Return all of the items below word for word, with every line unchanged.
[Begin Records supplied]
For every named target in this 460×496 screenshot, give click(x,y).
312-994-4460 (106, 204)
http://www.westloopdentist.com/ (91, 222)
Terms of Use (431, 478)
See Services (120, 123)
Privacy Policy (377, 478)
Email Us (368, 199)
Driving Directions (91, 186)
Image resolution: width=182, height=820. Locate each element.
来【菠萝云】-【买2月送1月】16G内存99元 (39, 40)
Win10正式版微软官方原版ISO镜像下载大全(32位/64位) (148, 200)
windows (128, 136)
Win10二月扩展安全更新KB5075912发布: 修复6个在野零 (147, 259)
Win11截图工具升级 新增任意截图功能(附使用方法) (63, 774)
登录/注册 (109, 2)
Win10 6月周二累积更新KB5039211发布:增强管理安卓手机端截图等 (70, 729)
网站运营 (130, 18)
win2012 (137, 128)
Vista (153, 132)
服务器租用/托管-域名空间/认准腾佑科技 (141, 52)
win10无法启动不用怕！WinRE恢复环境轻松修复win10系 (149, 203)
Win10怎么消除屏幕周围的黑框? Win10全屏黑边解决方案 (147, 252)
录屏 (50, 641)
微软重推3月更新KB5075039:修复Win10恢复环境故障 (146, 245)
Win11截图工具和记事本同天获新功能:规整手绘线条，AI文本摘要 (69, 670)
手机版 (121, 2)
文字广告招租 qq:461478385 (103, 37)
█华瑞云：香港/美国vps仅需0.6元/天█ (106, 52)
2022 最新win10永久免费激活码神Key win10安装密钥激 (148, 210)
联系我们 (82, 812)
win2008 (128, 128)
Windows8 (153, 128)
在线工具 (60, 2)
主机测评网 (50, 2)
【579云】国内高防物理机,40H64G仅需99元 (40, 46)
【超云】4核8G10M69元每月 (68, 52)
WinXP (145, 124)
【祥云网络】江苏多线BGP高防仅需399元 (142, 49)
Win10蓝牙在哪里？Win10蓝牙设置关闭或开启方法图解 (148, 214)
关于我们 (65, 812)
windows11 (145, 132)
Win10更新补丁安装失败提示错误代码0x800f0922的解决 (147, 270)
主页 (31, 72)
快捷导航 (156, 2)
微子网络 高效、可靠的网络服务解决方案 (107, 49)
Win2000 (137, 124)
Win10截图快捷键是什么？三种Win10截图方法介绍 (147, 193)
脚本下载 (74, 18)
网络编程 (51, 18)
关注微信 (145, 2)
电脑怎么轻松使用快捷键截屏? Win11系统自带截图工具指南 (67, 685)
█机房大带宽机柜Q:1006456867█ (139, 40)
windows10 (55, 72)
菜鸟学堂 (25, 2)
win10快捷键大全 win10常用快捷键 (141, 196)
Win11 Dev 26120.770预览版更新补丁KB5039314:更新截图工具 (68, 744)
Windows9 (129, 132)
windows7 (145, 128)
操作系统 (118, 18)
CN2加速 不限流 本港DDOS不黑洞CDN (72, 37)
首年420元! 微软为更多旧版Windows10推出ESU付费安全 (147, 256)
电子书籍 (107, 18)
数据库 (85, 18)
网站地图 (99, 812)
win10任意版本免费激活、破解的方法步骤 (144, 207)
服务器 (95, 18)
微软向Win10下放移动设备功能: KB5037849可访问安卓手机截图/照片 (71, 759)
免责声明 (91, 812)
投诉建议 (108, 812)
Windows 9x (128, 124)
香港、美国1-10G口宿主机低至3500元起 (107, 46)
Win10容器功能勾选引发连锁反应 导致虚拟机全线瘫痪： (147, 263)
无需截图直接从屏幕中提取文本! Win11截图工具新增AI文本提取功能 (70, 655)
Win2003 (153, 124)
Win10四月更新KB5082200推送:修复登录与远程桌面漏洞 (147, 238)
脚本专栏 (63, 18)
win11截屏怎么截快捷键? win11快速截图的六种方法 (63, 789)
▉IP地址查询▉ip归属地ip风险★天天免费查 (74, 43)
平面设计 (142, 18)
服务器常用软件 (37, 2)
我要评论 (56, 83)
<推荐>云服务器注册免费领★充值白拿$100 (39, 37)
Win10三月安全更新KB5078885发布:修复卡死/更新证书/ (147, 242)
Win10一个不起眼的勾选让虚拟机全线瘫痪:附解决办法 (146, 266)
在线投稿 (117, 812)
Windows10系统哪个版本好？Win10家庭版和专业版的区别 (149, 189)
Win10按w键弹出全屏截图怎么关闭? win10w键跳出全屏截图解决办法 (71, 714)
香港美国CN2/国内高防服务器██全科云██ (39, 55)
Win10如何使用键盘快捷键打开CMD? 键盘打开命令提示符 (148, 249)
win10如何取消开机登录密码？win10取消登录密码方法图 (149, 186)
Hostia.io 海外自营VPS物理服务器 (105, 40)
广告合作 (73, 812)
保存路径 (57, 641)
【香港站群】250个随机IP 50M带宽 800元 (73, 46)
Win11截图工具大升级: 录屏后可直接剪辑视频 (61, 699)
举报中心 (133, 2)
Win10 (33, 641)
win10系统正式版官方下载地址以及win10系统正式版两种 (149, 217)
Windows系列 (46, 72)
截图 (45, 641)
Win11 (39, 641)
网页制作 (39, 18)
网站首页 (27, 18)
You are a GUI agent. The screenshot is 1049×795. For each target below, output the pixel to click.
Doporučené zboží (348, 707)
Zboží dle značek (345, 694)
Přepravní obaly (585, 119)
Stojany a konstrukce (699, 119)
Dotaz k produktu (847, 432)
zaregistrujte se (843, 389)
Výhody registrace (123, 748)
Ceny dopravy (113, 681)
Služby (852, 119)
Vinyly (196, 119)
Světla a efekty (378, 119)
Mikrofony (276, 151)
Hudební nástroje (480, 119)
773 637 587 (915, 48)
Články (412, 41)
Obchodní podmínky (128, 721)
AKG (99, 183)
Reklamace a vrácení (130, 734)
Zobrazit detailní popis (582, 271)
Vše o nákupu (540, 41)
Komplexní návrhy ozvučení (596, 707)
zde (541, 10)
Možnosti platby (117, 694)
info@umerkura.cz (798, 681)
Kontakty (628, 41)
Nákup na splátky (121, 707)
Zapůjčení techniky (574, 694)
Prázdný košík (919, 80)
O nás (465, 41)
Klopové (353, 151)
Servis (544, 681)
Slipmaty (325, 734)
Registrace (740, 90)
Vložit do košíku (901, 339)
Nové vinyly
[End Records supplied]
Solution:
For every named target in this 460×496 screenshot, give click(x,y).
312-994-4460 (106, 204)
http://www.westloopdentist.com/ (91, 222)
Terms of Use (431, 478)
See Services (120, 123)
Privacy Policy (377, 478)
Email Us (368, 199)
Driving Directions (91, 186)
Image resolution: width=182, height=820. Locate each element.
来【菠萝云】-【买2月送1月】16G内存99元 (39, 40)
Win10正式版微软官方原版ISO镜像下载大全(32位/64位) (148, 200)
windows (128, 136)
Win10二月扩展安全更新KB5075912发布: 修复6个在野零 (147, 259)
Win11截图工具升级 新增任意截图功能(附使用方法) (63, 774)
登录/注册 (109, 2)
Win10 6月周二累积更新KB5039211发布:增强管理安卓手机端截图等 (70, 729)
网站运营 (130, 18)
win2012 (137, 128)
Vista (153, 132)
服务器租用/托管-域名空间/认准腾佑科技 (141, 52)
win10无法启动不用怕！WinRE恢复环境轻松修复win10系 (149, 203)
Win10怎么消除屏幕周围的黑框? Win10全屏黑边解决方案 (147, 252)
录屏 (50, 641)
微软重推3月更新KB5075039:修复Win10恢复环境故障 (146, 245)
Win11截图工具和记事本同天获新功能:规整手绘线条，AI文本摘要 (69, 670)
手机版 (121, 2)
文字广告招租 qq:461478385 (103, 37)
█华瑞云：香港/美国vps仅需0.6元/天█ (106, 52)
2022 最新win10永久免费激活码神Key win10安装密钥激 (148, 210)
联系我们 (82, 812)
win2008 (128, 128)
Windows8 (153, 128)
在线工具 (60, 2)
主机测评网 (50, 2)
【579云】国内高防物理机,40H64G仅需99元 (40, 46)
【超云】4核8G10M69元每月 (68, 52)
WinXP (145, 124)
【祥云网络】江苏多线BGP高防仅需399元 (142, 49)
Win10蓝牙在哪里？Win10蓝牙设置关闭或开启方法图解 (148, 214)
关于我们 (65, 812)
windows11 (145, 132)
Win10更新补丁安装失败提示错误代码0x800f0922的解决 (147, 270)
主页 (31, 72)
快捷导航 (156, 2)
微子网络 高效、可靠的网络服务解决方案 (107, 49)
Win2000 (137, 124)
Win10截图快捷键是什么？三种Win10截图方法介绍 (147, 193)
脚本下载 (74, 18)
网络编程 (51, 18)
关注微信 (145, 2)
电脑怎么轻松使用快捷键截屏? Win11系统自带截图工具指南 (67, 685)
█机房大带宽机柜Q:1006456867█ (139, 40)
windows10 (55, 72)
菜鸟学堂 (25, 2)
win10快捷键大全 win10常用快捷键 (141, 196)
Win11 Dev 26120.770预览版更新补丁KB5039314:更新截图工具 (68, 744)
Windows9 (129, 132)
windows7 (145, 128)
操作系统 (118, 18)
CN2加速 不限流 本港DDOS不黑洞CDN (72, 37)
首年420元! 微软为更多旧版Windows10推出ESU付费安全 (147, 256)
电子书籍 (107, 18)
数据库 (85, 18)
网站地图 (99, 812)
win10任意版本免费激活、破解的方法步骤 (144, 207)
服务器 (95, 18)
微软向Win10下放移动设备功能: KB5037849可访问安卓手机截图/照片 (71, 759)
免责声明 (91, 812)
投诉建议 (108, 812)
Windows 9x (128, 124)
香港、美国1-10G口宿主机低至3500元起 (107, 46)
Win10容器功能勾选引发连锁反应 导致虚拟机全线瘫痪： (147, 263)
无需截图直接从屏幕中提取文本! Win11截图工具新增AI文本提取功能 (70, 655)
Win2003 (153, 124)
Win10四月更新KB5082200推送:修复登录与远程桌面漏洞 (147, 238)
脚本专栏 (63, 18)
win11截屏怎么截快捷键? win11快速截图的六种方法 (63, 789)
▉IP地址查询▉ip归属地ip风险★天天免费查 (74, 43)
平面设计 (142, 18)
服务器常用软件 (37, 2)
我要评论 (56, 83)
<推荐>云服务器注册免费领★充值白拿$100 (39, 37)
Win10三月安全更新KB5078885发布:修复卡死/更新证书/ (147, 242)
Win10一个不起眼的勾选让虚拟机全线瘫痪:附解决办法 (146, 266)
在线投稿 (117, 812)
Windows10系统哪个版本好？Win10家庭版和专业版的区别 (149, 189)
Win10按w键弹出全屏截图怎么关闭? win10w键跳出全屏截图解决办法 (71, 714)
香港美国CN2/国内高防服务器██全科云██ (39, 55)
Win10如何使用键盘快捷键打开CMD? 键盘打开命令提示符 (148, 249)
win10如何取消开机登录密码？win10取消登录密码方法图 (149, 186)
Hostia.io 海外自营VPS物理服务器 (105, 40)
广告合作 (73, 812)
保存路径 (57, 641)
【香港站群】250个随机IP 50M带宽 800元 (73, 46)
Win11截图工具大升级: 录屏后可直接剪辑视频 (61, 699)
举报中心 (133, 2)
Win10 (33, 641)
win10系统正式版官方下载地址以及win10系统正式版两种 (149, 217)
Windows系列 (46, 72)
截图 (45, 641)
Win11 (39, 641)
网页制作 (39, 18)
网站首页 (27, 18)
You are a GUI agent. The screenshot is 1049×795. For each target below, output the pixel to click.
Doporučené zboží (348, 707)
Zboží dle značek (345, 694)
Přepravní obaly (585, 119)
Stojany a konstrukce (699, 119)
Dotaz k produktu (847, 432)
zaregistrujte se (843, 389)
Výhody registrace (123, 748)
Ceny dopravy (113, 681)
Služby (852, 119)
Vinyly (196, 119)
Světla a efekty (378, 119)
Mikrofony (276, 151)
Hudební nástroje (480, 119)
773 637 587 (915, 48)
Články (412, 41)
Obchodní podmínky (128, 721)
AKG (99, 183)
Reklamace a vrácení (130, 734)
Zobrazit detailní popis (582, 271)
Vše o nákupu (540, 41)
Komplexní návrhy ozvučení (596, 707)
zde (541, 10)
Možnosti platby (117, 694)
info@umerkura.cz (798, 681)
Kontakty (628, 41)
Nákup na splátky (121, 707)
Zapůjčení techniky (574, 694)
Prázdný košík (919, 80)
O nás (465, 41)
Klopové (353, 151)
Servis (544, 681)
Slipmaty (325, 734)
Registrace (740, 90)
Vložit do košíku (901, 339)
Nové vinyly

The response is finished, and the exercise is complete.